Why do we value love/relationships so much?

Gaze

Donor
Sep 5, 2009
28,265
44,749
1,906
MBTI
INFPishy
Why do we value love/relationships so much?


What do we get out of it, that we wouldn't being on our own?


Is it just a want, a real need, a silly desire?


What do you learn from love/being in love?
 
Last edited:
  • Like
Reactions: MrPeters
Why do we value love/relationships so much?

I have no idea.. wanna know too haha

What do we get out of it, that we wouldn't being on our own?

company? a different perspective, a person to feel close to

Is it just a want, a real need, a willy desire?

no idea too haha

What does it give you or what do you get out of the experience?

honestly, again, no idea.. brains kinda dead this early in the morn :/
What do you learn from love/being in love?

This is can ans. we learn more about ourselves and the other person
.
 
Why do we value love/relationships so much?


What do we get out of it, that we wouldn't being on our own?


Is it just a want, a real need, a willy desire?


What does it give you or what do you get out of the experience?


What do you learn from love/being in love?

1. Relationships are the base for our life. If you don't have them, then you'll feel lonely. Human-being's natural need.

I can't understand second que. Sorry. Please, explain me.

3. For me, i want relationships. From heart i really need it. I don't think it should be willy desire. If one has willy desire, i doubt it may turn to desperation. So no to it.

4&5. From experience you can only learn and with love you can do both. Learning and increase your love. :)
 
We value relationships and love so much because our brains make us want them beyond our logical control.
 
  • Like
Reactions: Roger
We value relationships and love so much because our brains make us want them beyond our logical control.

Further, it is often our "default" means of approaching relationships with others to go deeply very quickly (that's what she said).

As someone who can count the number of months I've spent "single" in the last 13 years on one hand, it is a constant that is necessary for my own self-preservation.
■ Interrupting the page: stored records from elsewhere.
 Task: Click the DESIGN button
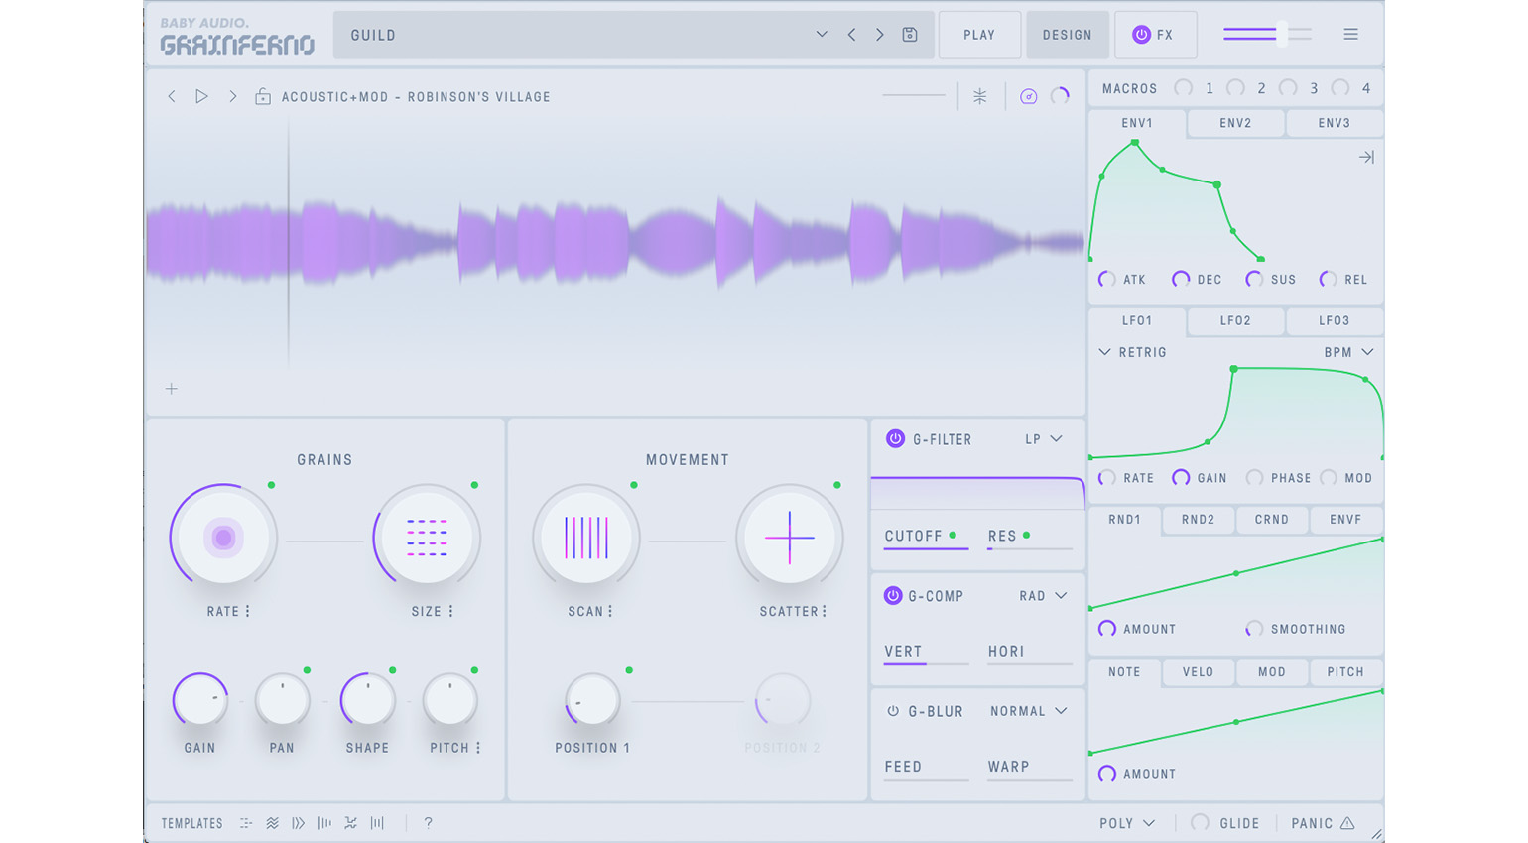[x=1067, y=35]
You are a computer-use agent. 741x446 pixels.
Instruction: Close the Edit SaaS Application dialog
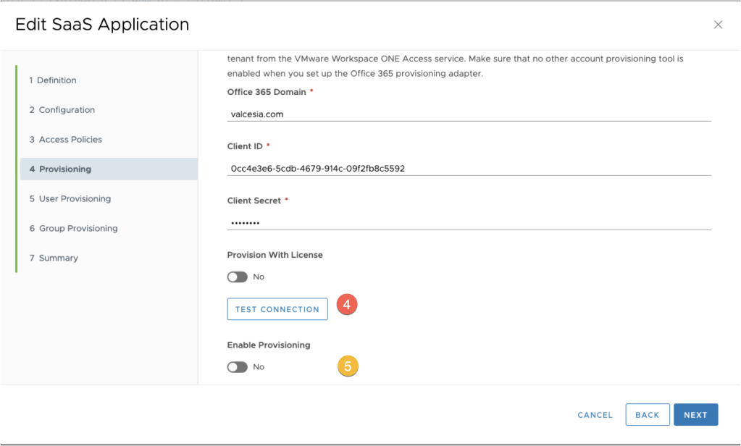point(718,25)
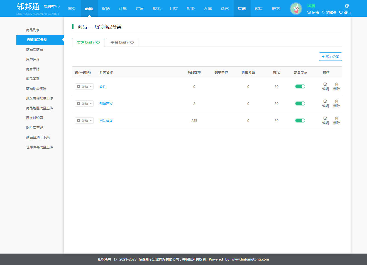
Task: Click 清缓存 to clear cache
Action: click(x=329, y=12)
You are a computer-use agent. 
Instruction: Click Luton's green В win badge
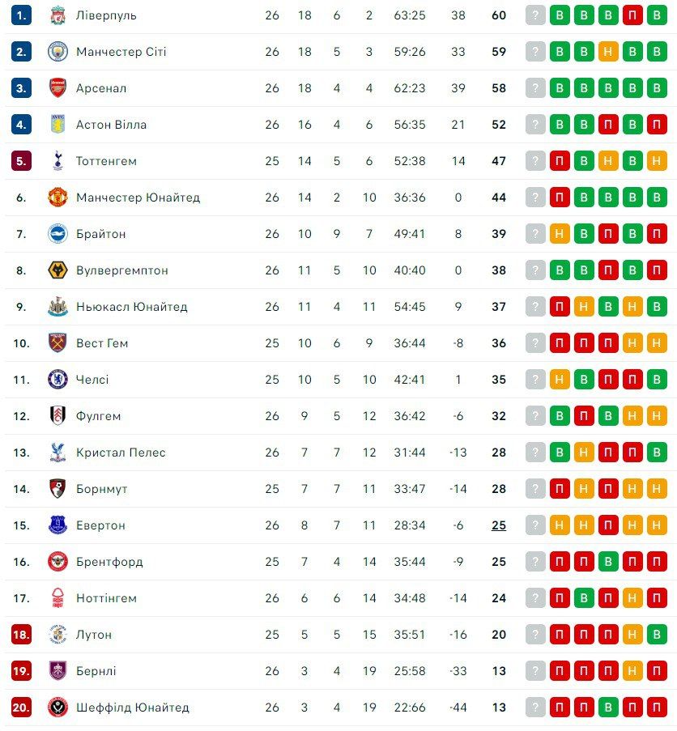(657, 635)
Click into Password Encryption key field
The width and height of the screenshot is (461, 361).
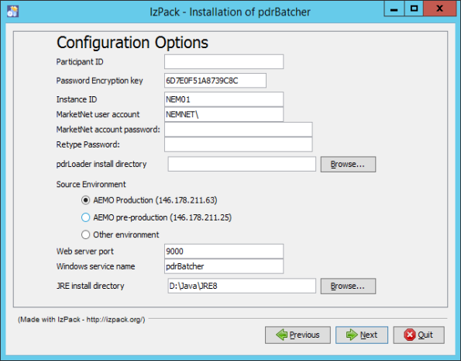tap(215, 81)
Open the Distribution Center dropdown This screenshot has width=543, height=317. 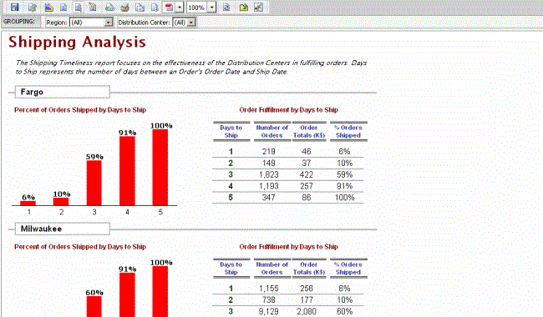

Having someone else there is necessary.
 
Why do we value love/relationships so much?

Personally, I don't.

What do we get out of it, that we wouldn't being on our own?
Security, the feeling that someone cares. Not having to worry about being alone. That's what I guess.

Is it just a want, a real need, a silly desire?
It's probably instinctive for most people, due to their unconscious desire to reproduce and feel a greater sense of security.

What does it give you or what do you get out of the experience?
I don't know, I've never had it.
What do you learn from love/being in love?
I've never been in love, so I wouldn't know.
 
Last edited:
I really can't say myself why. But it's one of those things which is so unique, complex, frustrating, and amazing all at once.

And i've never been truly in love either, and i don't expect to be. I may be "in like" with someone, but i haven't had the pleasure of experiencing love. I think the word gets thrown around too often and is used to mean the most superficial of things.
 
Last edited:
Why do we value love/relationships so much?

We're built that way; we seem to want only a relationships, but for them to be high-quality ones. I tend also to believe this scares other personality types to varying degrees... which, in turn, scares us away from scaring them away... which in turn isolates us... which in turn makes us want the bonds all the more. Make this a vicious cycle, regardless of how innocent the motivations may be in the beginning.

What do we get out of it, that we wouldn't being on our own?

I notice that when I am around someone whose bond I particularly value, I am more alive, whereas alone I am more reserved, less communicative, less energized and less ambitious. I see a distinction between this and RELYING on another person, since I really don't want/need more than their companionship and appreciation... I'm self reliant in every other way.

Is it just a want, a real need, a silly desire?

I tend to think it is a need, as is the case with all people;

What does it give you or what do you get out of the experience?

I think I may have already addressed this. I'm simply happier around people whom I want to have a relationship with (be it friend, lover, etc.) And that happiness has a direct impact on my energy for life and all the work life entails.

What do you learn from love/being in love?

Seemingly not enough since I still struggle with this even at my age.